J'ai formulé plusieurs propositions pour rendre les DTS disponibles de manière récurrente, par exemple, en émettant chaque année, de manière à ce qu'ils puissent profiter aux pays en développement.

La deuxième proposition que j'ai avancée concerne tous les pays connaissant une crise énorme de la dette. Il est impératif de procéder à un tirage de droits spéciaux pour les aider à éviter que la crise de la dette ne se transforme en crise financière.

La troisième proposition que j'ai avancée, et qui est actuellement en cours de discussion, concerne l'émission de droits de tirage spéciaux en 2020, d'une valeur de 630 milliards de dollars. En réalité, certains pays en développement les ont utilisés en raison de leurs difficultés financières, tandis que de nombreux pays développés ne les ont pas utilisés.

En tant que membre d'un comité d'experts en Afrique, nous ne cessons de plaider pour que les droits de tirage spéciaux inutilisés par les pays développés, connus en anglais sous le terme de "channel," soient réalloués aux pays en développement par le biais d'accords spéciaux ou à des institutions bancaires multilatérales. Cela leur permettrait d'accéder à des ressources considérablement plus importantes pour faire face à leurs besoins de financement et aux difficultés auxquelles ils sont confrontés.

 

Cette première édition de l'Africa Economic Symposium a-t-elle pu aborder l'ensemble de ces sujets ?

Cette rencontre était très importante, avec la participation d'un grand nombre d'experts issus d'institutions internationales. Elle nous a permis de discuter des avancées concernant la question de la dette et du financement international, dans le but de surmonter cette période très difficile avec le moins de pertes possible.

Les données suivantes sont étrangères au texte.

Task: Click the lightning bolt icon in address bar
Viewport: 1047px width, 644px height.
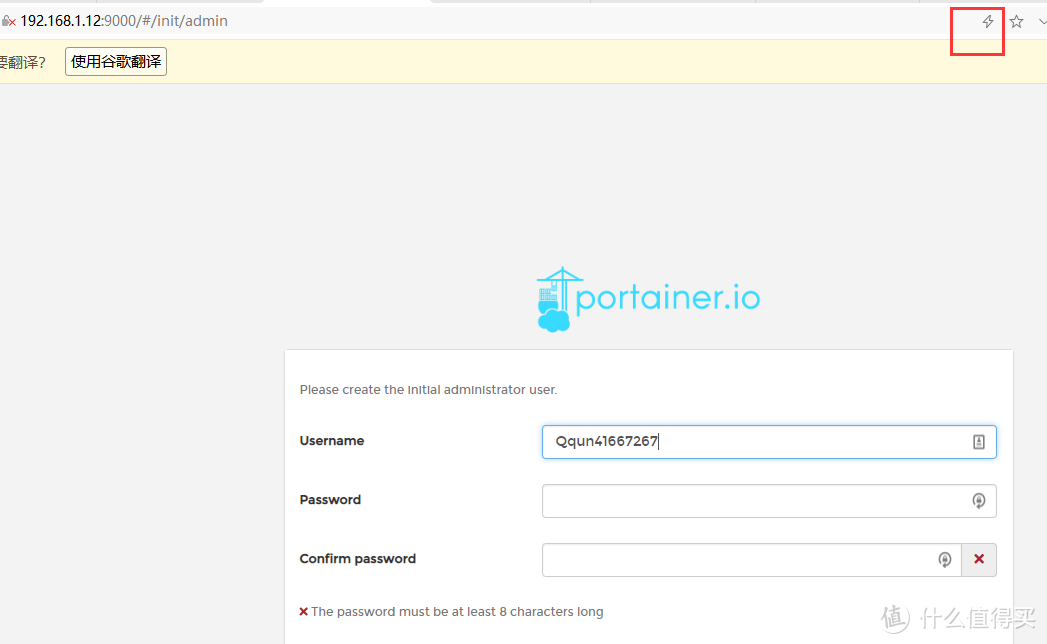Action: [x=988, y=21]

Le véritable problème que je constate concerne des questions d'importance majeure nécessitant un large consensus. Toutefois, du point de vue de ces consensus, le véritable défi réside dans leur difficulté d'obtention dans les pays actuels. Lorsque l'on évoque l'ordre international actuel, il existe deux grandes hypothèses.

La première suppose que nous sommes entrés dans un monde multipolaire, où les États-Unis, la Chine, les pays émergents, et même les pays africains malgré leurs difficultés, constituent de véritables puissances. Le monde arabe, malgré ses obstacles, abrite également des acteurs majeurs, comme l'Arabie saoudite, qui joue un rôle essentiel sur la scène internationale. D'un autre côté, il y a l'Europe, formant ainsi un monde multipolaire.

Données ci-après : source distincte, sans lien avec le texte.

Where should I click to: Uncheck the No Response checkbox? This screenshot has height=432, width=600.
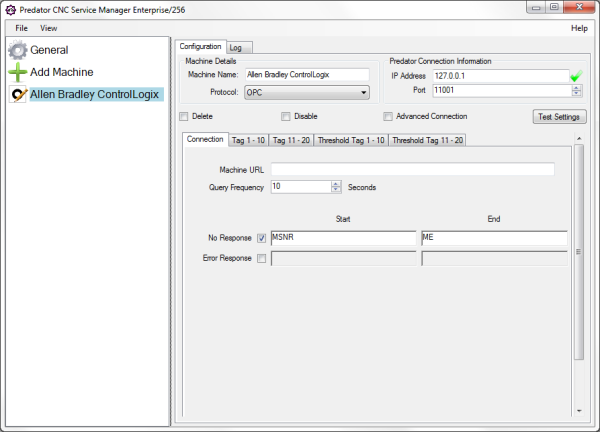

L'autre hypothèse, en revanche, affirme que contrairement au monde multipolaire où la présence de pôles rend les négociations et les consensus entre ces pôles plus accessibles, le monde actuel est en réalité un monde fragmenté. Il est caractérisé par une fragmentation généralisée, où pratiquement toutes les organisations rencontrent des difficultés, des conflits éclatent, et les chaînes de valeur mondiales ont été gravement perturbées par la pandémie de COVID-19, un déséquilibre qui persiste jusqu'à aujourd'hui.

Cette hypothèse a été au cœur des discussions à Davos en janvier 2023 et a ensuite été au centre du rapport annuel du FMI sur la question de la fragmentation du monde. Il s'agit d'un sujet complexe et crucial.

Si l'on suit cette hypothèse de la fragmentation mondiale, toutes les questions précédemment abordées concernant la possibilité de construire des consensus pour aider les pays en développement à résoudre la crise de la dette ou à obtenir des financements risquent de rester pieuses, car la fragmentation suppose un "chacun pour soi," rendant la construction de consensus difficile.